Exercise requirements
1: Transcribe part of the RASON multiple linear regression overview, starting at "Partition for training" and ending with "a predictive model.".
2: Extend the RASON multiple linear regression overview past its final sentence, writing the next part in the same style.

Selected extract
========

RASON Multiple Linear Regression Decision Flow with Text

 

Use data from many sources Draw data from OneDrive spreadsheets and CSV files, SQL Server on Azure, the Common Data Service, or over 100 data sources with CData Cloud Hub.
Analyze text for insights Automatically transform free-form text into structured data, identifying most frequent terms and extracting key concepts with latent semantic indexing [XLMiner Platform].
Clean & transform data Clean and transform your data with a comprehensive set of data handling utilities including categorizing data and handling missing values.
Identify key features Use feature selection to automatically identify columns or variables with the greatest explanatory power for your desired classification or prediction task.
Reduce and cluster data Use principal components to reduce columns, and k-means clustering or hierarchical clustering to group data by rows.
Partition for training Easily partition your data into training, validation, and test datasets, with no limits on dataset size -- even "on the fly" as you build a predictive model.

========

Provided information
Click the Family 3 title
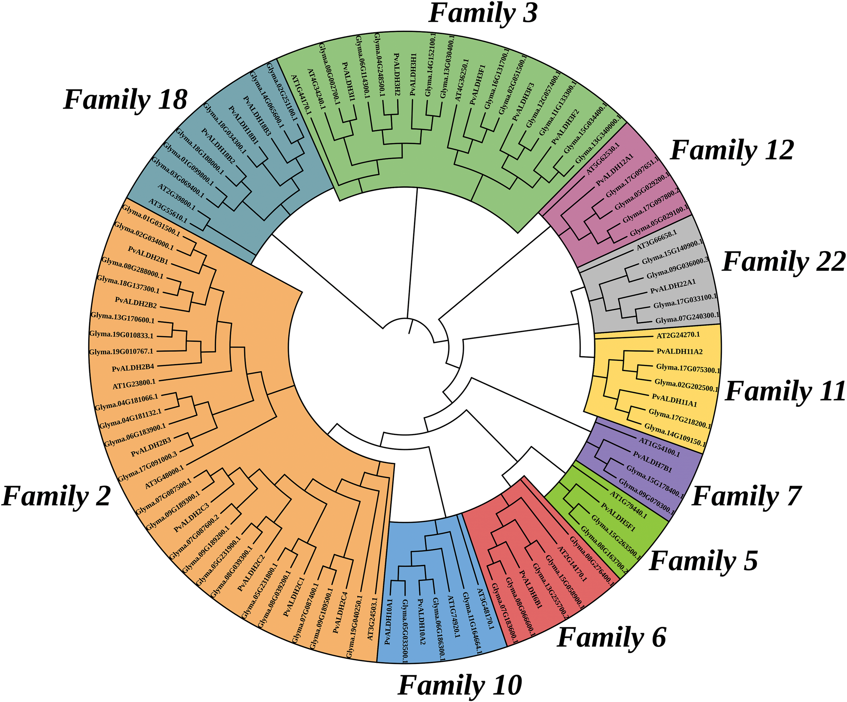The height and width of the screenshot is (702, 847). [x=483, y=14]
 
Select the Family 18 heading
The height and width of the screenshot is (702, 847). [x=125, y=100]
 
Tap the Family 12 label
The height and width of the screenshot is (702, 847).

========

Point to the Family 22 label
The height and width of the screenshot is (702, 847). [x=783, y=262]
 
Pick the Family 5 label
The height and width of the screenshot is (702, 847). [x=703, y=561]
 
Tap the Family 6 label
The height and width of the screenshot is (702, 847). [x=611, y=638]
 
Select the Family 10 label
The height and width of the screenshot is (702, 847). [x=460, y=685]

========

Task-by-task answers
1:
Partition for training Easily partition your data into training, validation, and test datasets, with no limits on dataset size -- even "on the fly" as you build a predictive model.

2:
Forecast time series Apply the most popular exponential smoothing and Box-Jenkins (ARIMA) methods with seasonality to forecast time series, such as sales and inventory, from historical data.
Prediction methods Use powerful multiple linear regression with variable selection, and data mining methods like k-nearest neighbors, and ensembles of regression trees and neural networks.
Classification methods Use classical discriminant analysis and logistic regression, and data mining methods like k-nearest neighbors, naive Bayes, and ensembles of classification trees and neural networks.
Affinity analysis Use market basket analyses and recommender systems with association rules.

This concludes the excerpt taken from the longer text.